◆ What is required
From the first line to the last, write out the records exactly.

Records from a data collection:
▼▼▼

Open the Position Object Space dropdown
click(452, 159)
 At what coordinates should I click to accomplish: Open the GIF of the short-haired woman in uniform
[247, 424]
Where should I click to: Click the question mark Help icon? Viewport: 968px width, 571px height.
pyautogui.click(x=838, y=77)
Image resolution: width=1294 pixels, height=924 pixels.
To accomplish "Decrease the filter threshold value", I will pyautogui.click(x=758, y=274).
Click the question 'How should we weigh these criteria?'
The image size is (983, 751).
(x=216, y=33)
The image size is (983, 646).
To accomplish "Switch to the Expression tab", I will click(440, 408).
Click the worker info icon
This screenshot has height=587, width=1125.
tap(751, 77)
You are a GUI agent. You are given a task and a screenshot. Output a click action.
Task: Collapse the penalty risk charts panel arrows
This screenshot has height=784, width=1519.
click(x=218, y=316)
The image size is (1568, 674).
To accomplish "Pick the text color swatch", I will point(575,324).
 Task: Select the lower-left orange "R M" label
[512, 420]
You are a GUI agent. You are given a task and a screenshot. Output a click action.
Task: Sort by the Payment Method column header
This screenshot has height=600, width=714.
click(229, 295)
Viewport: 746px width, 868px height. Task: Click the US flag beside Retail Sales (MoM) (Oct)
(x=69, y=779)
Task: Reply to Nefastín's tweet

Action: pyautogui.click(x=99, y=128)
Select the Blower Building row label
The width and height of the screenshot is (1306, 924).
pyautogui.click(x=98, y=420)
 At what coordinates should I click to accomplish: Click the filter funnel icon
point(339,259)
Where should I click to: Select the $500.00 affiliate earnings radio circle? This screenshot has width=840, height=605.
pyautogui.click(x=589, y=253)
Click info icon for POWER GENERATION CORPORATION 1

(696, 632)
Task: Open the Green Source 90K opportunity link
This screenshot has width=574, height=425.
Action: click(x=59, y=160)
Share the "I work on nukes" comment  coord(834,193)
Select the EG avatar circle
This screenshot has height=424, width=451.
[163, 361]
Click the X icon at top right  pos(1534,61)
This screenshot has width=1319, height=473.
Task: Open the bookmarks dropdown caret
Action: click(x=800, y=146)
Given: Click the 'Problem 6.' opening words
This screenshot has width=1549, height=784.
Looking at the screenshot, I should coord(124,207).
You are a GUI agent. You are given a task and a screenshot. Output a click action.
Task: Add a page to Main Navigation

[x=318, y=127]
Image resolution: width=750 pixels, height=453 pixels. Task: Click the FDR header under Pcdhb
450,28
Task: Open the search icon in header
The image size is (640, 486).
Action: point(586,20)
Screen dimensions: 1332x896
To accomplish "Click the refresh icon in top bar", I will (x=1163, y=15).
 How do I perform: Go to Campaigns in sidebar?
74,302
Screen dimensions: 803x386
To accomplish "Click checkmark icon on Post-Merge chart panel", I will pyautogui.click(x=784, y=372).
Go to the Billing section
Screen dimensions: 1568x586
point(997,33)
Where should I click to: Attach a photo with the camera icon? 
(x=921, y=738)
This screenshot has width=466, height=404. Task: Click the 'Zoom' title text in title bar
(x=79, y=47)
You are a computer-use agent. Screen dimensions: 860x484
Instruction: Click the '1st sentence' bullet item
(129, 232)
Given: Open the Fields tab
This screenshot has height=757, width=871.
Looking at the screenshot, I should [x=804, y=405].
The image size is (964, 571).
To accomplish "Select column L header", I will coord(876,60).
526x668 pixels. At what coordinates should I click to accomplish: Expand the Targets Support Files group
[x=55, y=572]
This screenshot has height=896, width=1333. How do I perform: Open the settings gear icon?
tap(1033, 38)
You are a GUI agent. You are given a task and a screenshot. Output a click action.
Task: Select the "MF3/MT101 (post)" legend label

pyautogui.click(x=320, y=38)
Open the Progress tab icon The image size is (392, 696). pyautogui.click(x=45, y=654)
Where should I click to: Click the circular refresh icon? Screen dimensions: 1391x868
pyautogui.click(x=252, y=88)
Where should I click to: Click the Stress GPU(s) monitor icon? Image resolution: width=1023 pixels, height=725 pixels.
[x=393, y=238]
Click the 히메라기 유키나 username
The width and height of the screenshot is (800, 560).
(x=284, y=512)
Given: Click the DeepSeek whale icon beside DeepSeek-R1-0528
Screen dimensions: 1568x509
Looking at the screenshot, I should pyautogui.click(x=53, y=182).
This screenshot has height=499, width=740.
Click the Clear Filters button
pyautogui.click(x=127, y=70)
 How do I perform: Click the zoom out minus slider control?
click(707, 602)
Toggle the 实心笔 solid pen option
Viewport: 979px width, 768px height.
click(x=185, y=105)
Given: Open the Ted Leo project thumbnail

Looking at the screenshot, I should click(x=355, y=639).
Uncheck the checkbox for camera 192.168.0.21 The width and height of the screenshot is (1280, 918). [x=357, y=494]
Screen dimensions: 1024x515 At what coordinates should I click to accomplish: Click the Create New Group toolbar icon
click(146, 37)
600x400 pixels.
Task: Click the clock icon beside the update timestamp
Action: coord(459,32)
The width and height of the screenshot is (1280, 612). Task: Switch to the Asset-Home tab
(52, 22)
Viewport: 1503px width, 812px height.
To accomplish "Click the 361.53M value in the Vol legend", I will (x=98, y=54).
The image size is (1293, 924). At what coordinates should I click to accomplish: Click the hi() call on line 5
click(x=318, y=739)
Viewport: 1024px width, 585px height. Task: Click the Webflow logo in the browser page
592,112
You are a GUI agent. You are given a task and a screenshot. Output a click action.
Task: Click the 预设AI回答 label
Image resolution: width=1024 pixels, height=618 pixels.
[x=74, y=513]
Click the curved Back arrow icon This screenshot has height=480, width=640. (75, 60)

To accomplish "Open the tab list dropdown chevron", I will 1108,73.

▲▲▲

◆ Expected output
Open the Position Object Space dropdown
click(452, 159)
 At what coordinates should I click to accomplish: Open the GIF of the short-haired woman in uniform
[247, 424]
Where should I click to: Click the question mark Help icon? Viewport: 968px width, 571px height.
pyautogui.click(x=838, y=77)
Image resolution: width=1294 pixels, height=924 pixels.
To accomplish "Decrease the filter threshold value", I will pyautogui.click(x=758, y=274).
Click the question 'How should we weigh these criteria?'
The image size is (983, 751).
(x=216, y=33)
The image size is (983, 646).
To accomplish "Switch to the Expression tab", I will click(440, 408).
Click the worker info icon
This screenshot has height=587, width=1125.
tap(751, 77)
You are a GUI agent. You are given a task and a screenshot. Output a click action.
Task: Collapse the penalty risk charts panel arrows
This screenshot has height=784, width=1519.
click(x=218, y=316)
The image size is (1568, 674).
To accomplish "Pick the text color swatch", I will point(575,324).
 Task: Select the lower-left orange "R M" label
[512, 420]
You are a GUI agent. You are given a task and a screenshot. Output a click action.
Task: Sort by the Payment Method column header
This screenshot has height=600, width=714.
click(229, 295)
Viewport: 746px width, 868px height. Task: Click the US flag beside Retail Sales (MoM) (Oct)
(x=69, y=779)
Task: Reply to Nefastín's tweet

Action: pyautogui.click(x=99, y=128)
Select the Blower Building row label
The width and height of the screenshot is (1306, 924).
pyautogui.click(x=98, y=420)
 At what coordinates should I click to accomplish: Click the filter funnel icon
point(339,259)
Where should I click to: Select the $500.00 affiliate earnings radio circle? This screenshot has width=840, height=605.
pyautogui.click(x=589, y=253)
Click info icon for POWER GENERATION CORPORATION 1

(696, 632)
Task: Open the Green Source 90K opportunity link
This screenshot has width=574, height=425.
Action: click(x=59, y=160)
Share the "I work on nukes" comment  coord(834,193)
Select the EG avatar circle
This screenshot has height=424, width=451.
[163, 361]
Click the X icon at top right  pos(1534,61)
This screenshot has width=1319, height=473.
Task: Open the bookmarks dropdown caret
Action: click(x=800, y=146)
Given: Click the 'Problem 6.' opening words
This screenshot has width=1549, height=784.
Looking at the screenshot, I should coord(124,207).
You are a GUI agent. You are given a task and a screenshot. Output a click action.
Task: Add a page to Main Navigation

[x=318, y=127]
Image resolution: width=750 pixels, height=453 pixels. Task: Click the FDR header under Pcdhb
450,28
Task: Open the search icon in header
The image size is (640, 486).
Action: point(586,20)
Screen dimensions: 1332x896
To accomplish "Click the refresh icon in top bar", I will (x=1163, y=15).
 How do I perform: Go to Campaigns in sidebar?
74,302
Screen dimensions: 803x386
To accomplish "Click checkmark icon on Post-Merge chart panel", I will pyautogui.click(x=784, y=372).
Go to the Billing section
Screen dimensions: 1568x586
point(997,33)
Where should I click to: Attach a photo with the camera icon? 
(x=921, y=738)
This screenshot has width=466, height=404. Task: Click the 'Zoom' title text in title bar
(x=79, y=47)
You are a computer-use agent. Screen dimensions: 860x484
Instruction: Click the '1st sentence' bullet item
(129, 232)
Given: Open the Fields tab
This screenshot has height=757, width=871.
Looking at the screenshot, I should [x=804, y=405].
The image size is (964, 571).
To accomplish "Select column L header", I will coord(876,60).
526x668 pixels. At what coordinates should I click to accomplish: Expand the Targets Support Files group
[x=55, y=572]
This screenshot has height=896, width=1333. How do I perform: Open the settings gear icon?
tap(1033, 38)
You are a GUI agent. You are given a task and a screenshot. Output a click action.
Task: Select the "MF3/MT101 (post)" legend label

pyautogui.click(x=320, y=38)
Open the Progress tab icon The image size is (392, 696). pyautogui.click(x=45, y=654)
Where should I click to: Click the circular refresh icon? Screen dimensions: 1391x868
pyautogui.click(x=252, y=88)
Where should I click to: Click the Stress GPU(s) monitor icon? Image resolution: width=1023 pixels, height=725 pixels.
[x=393, y=238]
Click the 히메라기 유키나 username
The width and height of the screenshot is (800, 560).
(x=284, y=512)
Given: Click the DeepSeek whale icon beside DeepSeek-R1-0528
Screen dimensions: 1568x509
Looking at the screenshot, I should pyautogui.click(x=53, y=182).
This screenshot has height=499, width=740.
Click the Clear Filters button
pyautogui.click(x=127, y=70)
 How do I perform: Click the zoom out minus slider control?
click(707, 602)
Toggle the 实心笔 solid pen option
Viewport: 979px width, 768px height.
click(x=185, y=105)
Given: Open the Ted Leo project thumbnail

Looking at the screenshot, I should click(x=355, y=639).
Uncheck the checkbox for camera 192.168.0.21 The width and height of the screenshot is (1280, 918). [x=357, y=494]
Screen dimensions: 1024x515 At what coordinates should I click to accomplish: Click the Create New Group toolbar icon
click(146, 37)
600x400 pixels.
Task: Click the clock icon beside the update timestamp
Action: coord(459,32)
The width and height of the screenshot is (1280, 612). Task: Switch to the Asset-Home tab
(52, 22)
Viewport: 1503px width, 812px height.
To accomplish "Click the 361.53M value in the Vol legend", I will (x=98, y=54).
The image size is (1293, 924). At what coordinates should I click to accomplish: Click the hi() call on line 5
click(x=318, y=739)
Viewport: 1024px width, 585px height. Task: Click the Webflow logo in the browser page
592,112
You are a GUI agent. You are given a task and a screenshot. Output a click action.
Task: Click the 预设AI回答 label
Image resolution: width=1024 pixels, height=618 pixels.
[x=74, y=513]
Click the curved Back arrow icon This screenshot has height=480, width=640. (75, 60)

To accomplish "Open the tab list dropdown chevron", I will 1108,73.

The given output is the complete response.